地蔵菩薩三国霊験記 5/14巻の11/17
十一、 生身の盲目開く事
大和國に故摩の渡と云處に生れながらの盲目の女ありし。宿因の拙き事を悲しみ別して佛法を念じけるが或僧これをあはれみて、汝の如くの罪障有る者は地蔵菩薩の救ひ給ふぞ、若し重業のがれがたき者のためには其の罪にかはり玉ふなり、と教ければ真にありがたきことに思ひて、それよりは一向地蔵尊を信じ奉り毎日千遍つ゛つ寶号を唱へけり。されば地蔵の本尊にもいとめなく思ひあけくれ願奉り同じくは木像をと申しける程に或處にて童部(わらべ)共十人ばかり並び居て萬の事を申しける中に或童子の申しけるは若い御前の歌を面白く歌ひて聞かせ給へかし願の如くなん木像の地蔵をとらせ申さんと云ければ盲女うれしく思ひ、あらうれし歌は何程なりとも聞かせたてまつらん、あたへ給へ、と申す。さらばうたへとてさしも永春の日の暮れ方まで歌はせけれども本より地蔵はなかりけり。角して童子の内の小利者の古き器の切破れたるを取り聚めて紙に包み日比(ひごろ)年久しく持ち奉りたれどもあまり志の去り難くあればまいらするなり。人に見せ玉はば奪われ玉はんと能々申し含めけり。忝しと取て探りければ御頭と覚へて圓くありければ真に尊く思ひ喜び安置して人の物をあたへれば先ず初めに此の佛に供へして今生は是非なく侍る、未来のほど眼明かになさせ給ひ佛道に引入なさしめ給へとて念誦こまやかにして其の後肌を養ひけり。如是に秘蔵して年月を送りける處に人怪しく思ひて若御前の秘蔵しらるるは何なる物じと問ければ盲女答て云く、地蔵の尊像に御座と云ふ。さればこそ此の佛は衆生に縁深くましまして諸佛の利益よりも厚く重悪人をも助け給はんとの御誓なり。結縁のために人にも拝ましたまへと云ければ、安き事にこそと見せければ佛にはましまさずして古き器の頭の如くなるにありける。笑止と云もはかりなし餘の事に一同にどっと笑ひければ盲目なればとてあなどりとや、なんと云へば、否さにはあらず是の秘し玉ふは佛像にはあらず如是の物なりと云へば盲女驚てそれ此方へと見んと思ふ心の神に通じけん、忽然と両眼明らかになりけり。見聞の諸人驚敬の心を生じて共に信に入りけり。真実に念ぜばなどか感應なからんや。

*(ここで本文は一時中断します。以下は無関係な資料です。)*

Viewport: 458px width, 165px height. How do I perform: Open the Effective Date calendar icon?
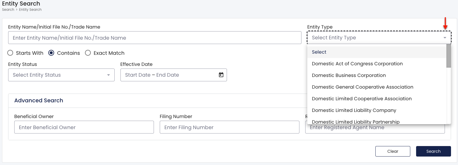click(x=221, y=75)
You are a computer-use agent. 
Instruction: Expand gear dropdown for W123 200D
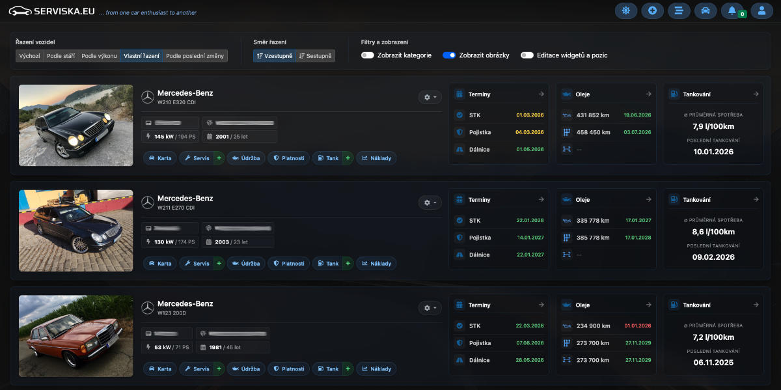[x=430, y=308]
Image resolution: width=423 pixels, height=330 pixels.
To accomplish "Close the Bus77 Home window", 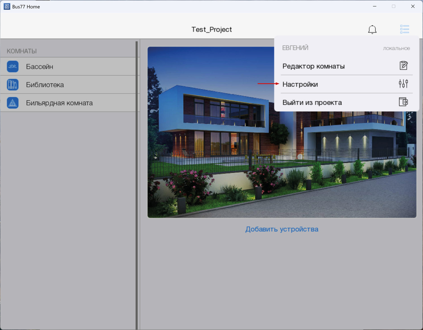I will 413,6.
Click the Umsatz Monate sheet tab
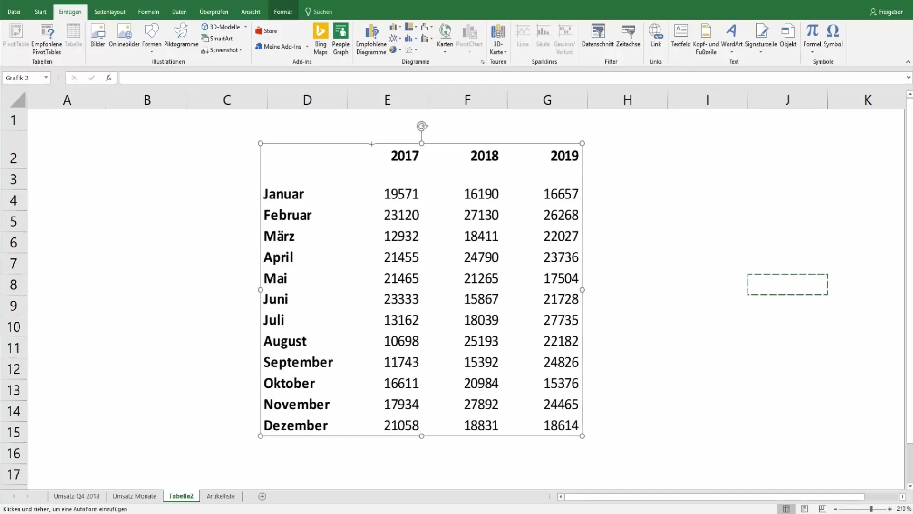This screenshot has width=913, height=514. tap(134, 496)
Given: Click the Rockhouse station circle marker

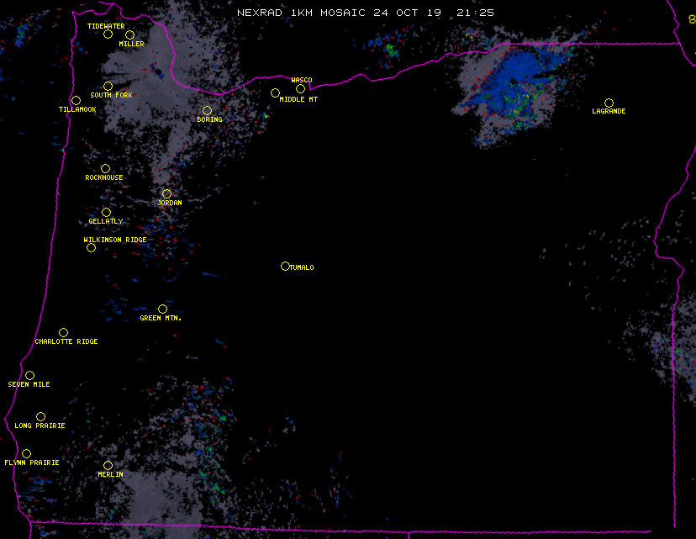Looking at the screenshot, I should [105, 168].
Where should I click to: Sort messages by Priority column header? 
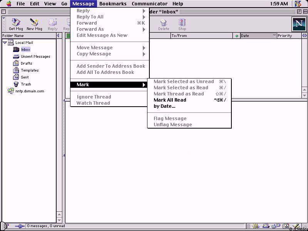coord(287,36)
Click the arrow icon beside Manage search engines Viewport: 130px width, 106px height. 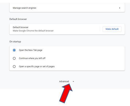120,8
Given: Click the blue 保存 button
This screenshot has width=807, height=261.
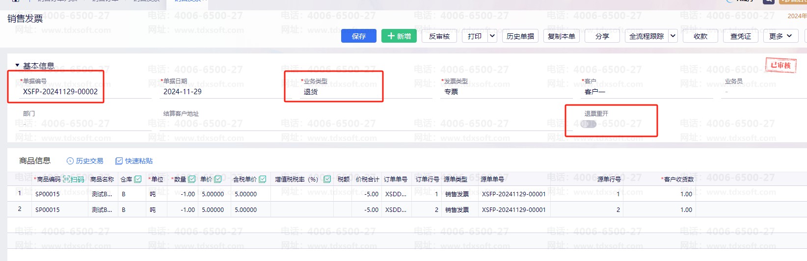Looking at the screenshot, I should (x=358, y=36).
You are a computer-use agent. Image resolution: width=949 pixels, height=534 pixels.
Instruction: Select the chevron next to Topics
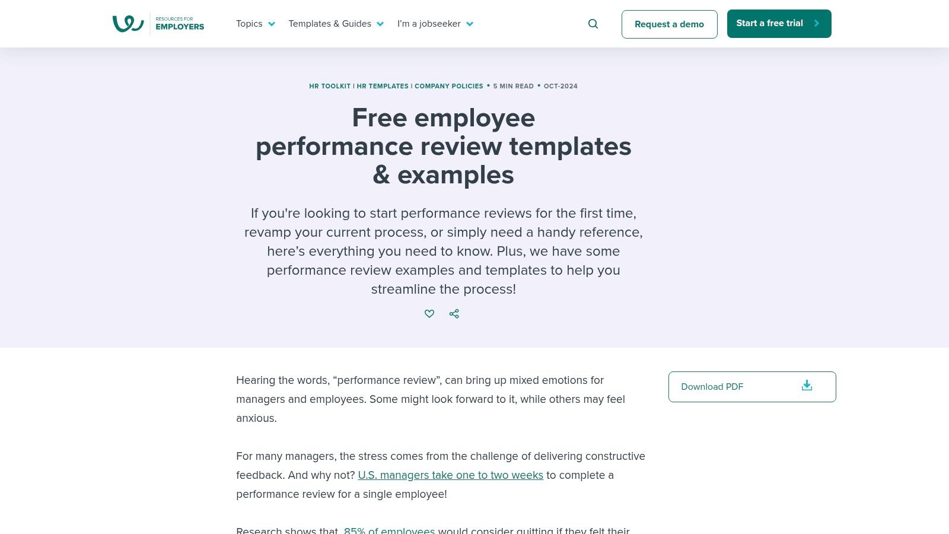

引証。本願經の中に、十種の利益を得、中の五は求める者の意に遂(かなふ)等(地藏菩薩本願經地神護法品第十一「我觀未來及現在衆生。於所住處於南方清潔之地。以土石竹木作其龕室。是中能塑畫乃至金銀銅鐵。作地藏形像燒香供養瞻禮讃歎。是人居處即得十種利益。何等爲十。一者土地豐壤。二者家宅永安。三者先亡生天。四者現存益壽。五者所求遂意。六者無水火災。七者虚耗辟除。八者杜絶惡夢。九者出入神護。十者多遇聖因」)。
本願經に云、若し未来世に善男子善女人有りて、現在未来に百千万億等の願百千万億等の事を求めんと欲せば但當に地藏菩薩形像に歸依瞻禮供養讃歎すべし。如是の所願所求悉く皆な成就せん( 地藏菩薩本願經見聞利益品第十二「復次觀世音。若未來世有善男子善女人。欲求現在未來百千萬億等願。百千萬億等事。但當歸依瞻禮供養讃歎地藏菩薩形像。如是所願所求悉皆成就」)。